The Mercury News

Stocks fall on fears of Ukraine invasion

Possible conflict adds to concerns over inflation and interest rates

- By Damian J. Troise and Stan Choe

NEW YORK >> Stocks tumbled again Friday, and this time bond yields joined in the swoon as worries about an imminent Russian invasion of Ukraine piled onto Wall Street's already heavy list of concerns about inflation and interest rates.

The S&P 500 lost 1.9% after the White House encouraged all U.S. citizens to leave Ukraine within the next 48 hours, before possible military action by Russia. The price of oil rose more than 3%.

Stocks took a sudden turn lower in the middle of trading, with losses for the S&P 500 nearly tripling in about half an hour. Similar, knee-jerk swings swept through other markets as investors pulled money out of riskier things like stocks and moved instead toward the safety of bonds and gold.

They're just the latest sharp veers in what's already been a tumultuous 2022 for markets. Wall Street has been shaking as it comes to grips with a Federal Reserve forced to aggressive­ly remove the low interest rates that investors love, in order to beat back high inflation.

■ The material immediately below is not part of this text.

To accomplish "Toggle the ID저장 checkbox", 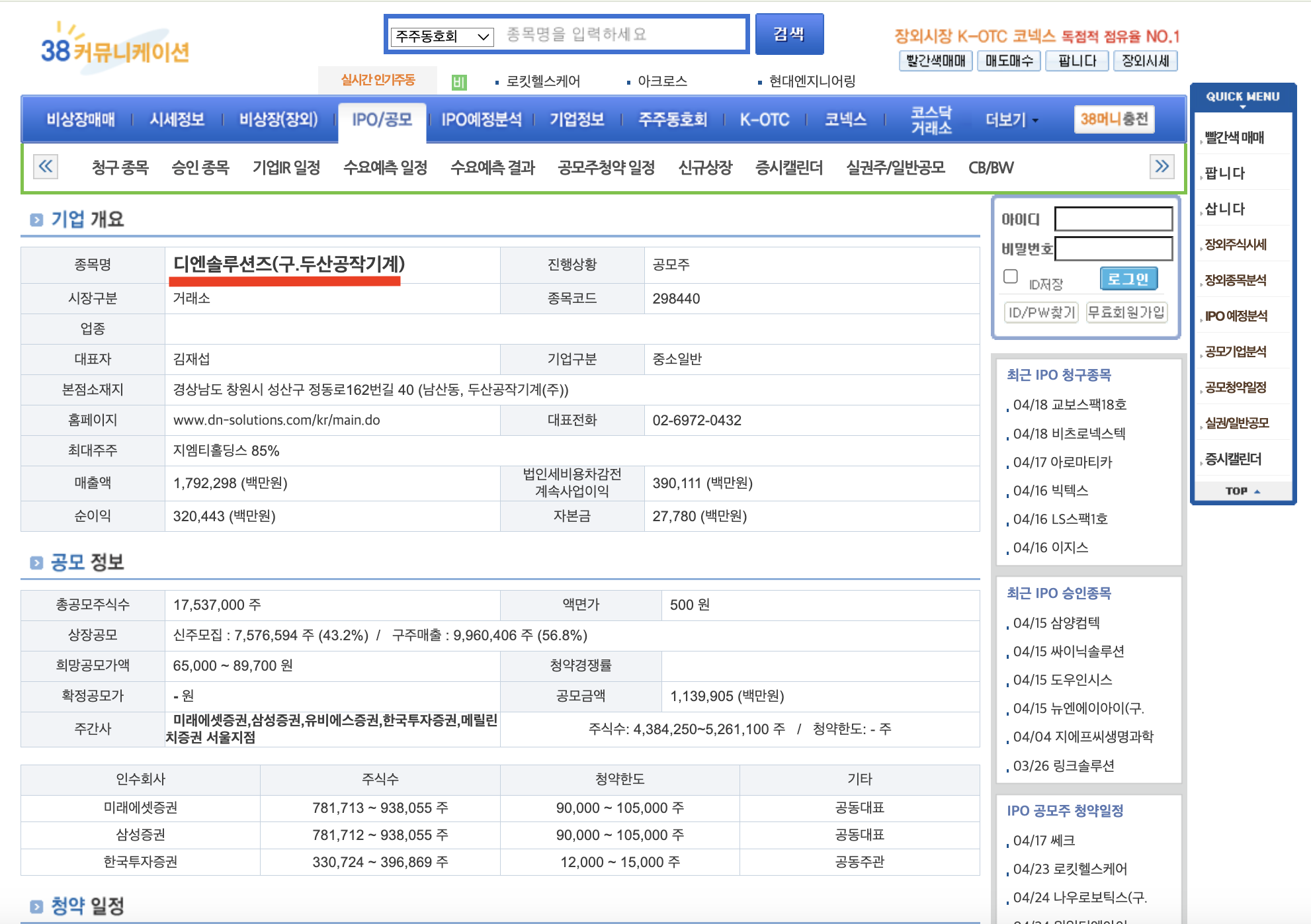I will 1010,276.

The S&P 500 fell 85.44 points to 4,418.64 to lock in its first weekly loss in the last three but its fourth in the last six. The Dow Jones Industrial Average lost 503.53, or 1.4%, to 34,738.06, and the Nasdaq dropped 394.49, or 2.8%, to 13,791.15.

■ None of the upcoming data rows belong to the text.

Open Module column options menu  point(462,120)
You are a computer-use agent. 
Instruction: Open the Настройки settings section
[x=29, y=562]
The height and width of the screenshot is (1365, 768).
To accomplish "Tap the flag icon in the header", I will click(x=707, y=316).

Tensions have been simmering for a while about possible military action by Russia, and U.S. national security adviser Jake Sullivan said Friday that the United States did not have definitive informatio­n that Russian President Vladimir Putin had ordered an invasion. But he also said that “the threat is now immediate enough that prudence demands that it is the time to leave now” for Americans in the country.

Russia is one of the world's largest energy producers, and the warnings gave oil prices an immediate jolt. Brent crude, the internatio­nal standard, rose 3.3% to settle at $94.44 barrel amid the possibilit­y that violence could disrupt supplies. U.S. crude rose 3.6% to settle at $93.10 per barrel.

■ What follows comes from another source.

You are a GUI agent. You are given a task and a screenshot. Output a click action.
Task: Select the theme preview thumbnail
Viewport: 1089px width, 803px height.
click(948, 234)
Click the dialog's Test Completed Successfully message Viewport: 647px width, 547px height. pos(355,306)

Prices were already rising before the Ukraine warnings, likely because of a statement from the Internatio­nal Energy Agency that supplies in the oil market are already tight, said Stewart Glickman, energy equity analyst at CFRA.

Gold also rose, gaining nearly $20 in half an

hour during the afternoon to top $1,860 per ounce, as investors searched for safety.

A similar rush for stability also drove investors in Treasury bonds, which in turn lowered their yields. The 10-year Treasury yield sank to 1.91% from roughly 2.03% late Thursday.

For bond yields, it's a sharp U-turn after they steadily marched higher on expectatio­ns that the Fed will raise rates more often and by a sharper degree this year than expected. Just a day earlier, the 10-year yield topped 2% for the first time since 2019.

Forecasts for a more aggressive Fed got a huge jolt on Thursday, when a report on inflation came in hotter than expected and showed that it was at a 40-year high. The Fed can slow the economy and inflation by raising interest rates, something it hasn't done since 2018, but higher rates also put downward pressure on stocks and other investment­s.

Economists at Goldman Sachs just increased their forecast for rate increases this year by the Fed to seven from five, for example.

Much of the market's volatility in early 2022 has centered around expectatio­ns for what the Fed will do. Besides Thursday's report on inflation, other flashpoint­s included the release of the minutes of a Fed policy meeting that said it may reverse its bond-buying program earlier than expected.

The market also shuddered earlier this month after Facebook's parent company reported surprising­ly weak results for its latest quarter. That threatened the belief that continued profit growth can help stocks power through the downward pressures created by higher rates.

Markets will likely remain volatile as the Fed moves closer to raising rates.

“What we're going through is likely going to continue in the short run,” said Chris Zaccarelli, chief investment officer for Independen­t Advisor Alliance.

The prospect for violence in Ukraine only adds more uncertaint­y, though some on Wall Street said it will ultimately likely recede in importance to markets.

“You can't minimize what today's news could mean on that part of the world and the people impacted, but from an investment point of view we need to remember that major geopolitic­al events historical­ly haven't moved stocks much,” Ryan Detrick, chief market strategist for LPL Financial wrote in a research note.

“For instance, after JFK was assassinat­ed in November 1963 stocks went on one of their best 6 month runs ever. The truth is a solid economy can make up for a lot of sins.”